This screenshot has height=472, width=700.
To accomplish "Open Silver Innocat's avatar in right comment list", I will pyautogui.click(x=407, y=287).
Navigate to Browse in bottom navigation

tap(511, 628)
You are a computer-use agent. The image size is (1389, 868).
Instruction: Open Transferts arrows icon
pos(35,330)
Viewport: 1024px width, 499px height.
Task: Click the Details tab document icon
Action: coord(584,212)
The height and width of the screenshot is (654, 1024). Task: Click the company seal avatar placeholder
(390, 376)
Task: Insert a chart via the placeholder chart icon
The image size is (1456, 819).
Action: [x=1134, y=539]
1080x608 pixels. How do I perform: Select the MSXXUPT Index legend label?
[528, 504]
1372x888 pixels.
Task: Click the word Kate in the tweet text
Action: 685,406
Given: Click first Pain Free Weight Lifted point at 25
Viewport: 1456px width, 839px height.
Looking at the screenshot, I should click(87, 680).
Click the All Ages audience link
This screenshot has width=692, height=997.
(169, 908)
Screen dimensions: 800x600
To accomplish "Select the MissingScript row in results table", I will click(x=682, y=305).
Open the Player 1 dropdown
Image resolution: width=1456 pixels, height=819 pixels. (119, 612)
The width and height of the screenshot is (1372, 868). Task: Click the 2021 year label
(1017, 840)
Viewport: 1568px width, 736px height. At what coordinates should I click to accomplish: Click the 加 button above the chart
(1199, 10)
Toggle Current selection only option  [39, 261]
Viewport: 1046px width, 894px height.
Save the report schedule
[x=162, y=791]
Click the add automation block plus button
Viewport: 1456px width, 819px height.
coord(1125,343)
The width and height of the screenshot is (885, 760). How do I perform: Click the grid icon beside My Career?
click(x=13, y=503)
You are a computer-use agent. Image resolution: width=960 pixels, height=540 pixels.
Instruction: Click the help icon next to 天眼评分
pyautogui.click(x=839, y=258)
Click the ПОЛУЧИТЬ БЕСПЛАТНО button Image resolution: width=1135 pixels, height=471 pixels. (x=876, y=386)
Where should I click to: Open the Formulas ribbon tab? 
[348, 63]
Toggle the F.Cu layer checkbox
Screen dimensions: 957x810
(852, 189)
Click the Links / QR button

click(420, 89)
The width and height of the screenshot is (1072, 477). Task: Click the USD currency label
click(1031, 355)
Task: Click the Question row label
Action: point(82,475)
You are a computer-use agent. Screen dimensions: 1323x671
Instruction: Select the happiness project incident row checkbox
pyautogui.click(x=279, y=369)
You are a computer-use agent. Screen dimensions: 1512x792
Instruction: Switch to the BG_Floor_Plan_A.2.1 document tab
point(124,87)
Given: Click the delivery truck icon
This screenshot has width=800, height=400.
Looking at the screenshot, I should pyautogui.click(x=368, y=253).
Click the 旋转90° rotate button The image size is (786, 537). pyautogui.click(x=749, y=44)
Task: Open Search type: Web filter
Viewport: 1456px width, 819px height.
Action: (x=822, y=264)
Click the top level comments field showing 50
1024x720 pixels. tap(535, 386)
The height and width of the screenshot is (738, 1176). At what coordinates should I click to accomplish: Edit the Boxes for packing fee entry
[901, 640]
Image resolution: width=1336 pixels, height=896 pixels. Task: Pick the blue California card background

****

REQUIREMENTS:
Repeat the rows above word for word, starting at the line that contains "You are a computer-use agent. Screen dimensions: 1323x671" and ending after the line that contains "1024x720 pixels. tap(535, 386)".

TASK RESPONSE:
You are a computer-use agent. Screen dimensions: 1323x671
Instruction: Select the happiness project incident row checkbox
pyautogui.click(x=279, y=369)
You are a computer-use agent. Screen dimensions: 1512x792
Instruction: Switch to the BG_Floor_Plan_A.2.1 document tab
point(124,87)
Given: Click the delivery truck icon
This screenshot has width=800, height=400.
Looking at the screenshot, I should pyautogui.click(x=368, y=253).
Click the 旋转90° rotate button The image size is (786, 537). pyautogui.click(x=749, y=44)
Task: Open Search type: Web filter
Viewport: 1456px width, 819px height.
Action: (x=822, y=264)
Click the top level comments field showing 50
1024x720 pixels. tap(535, 386)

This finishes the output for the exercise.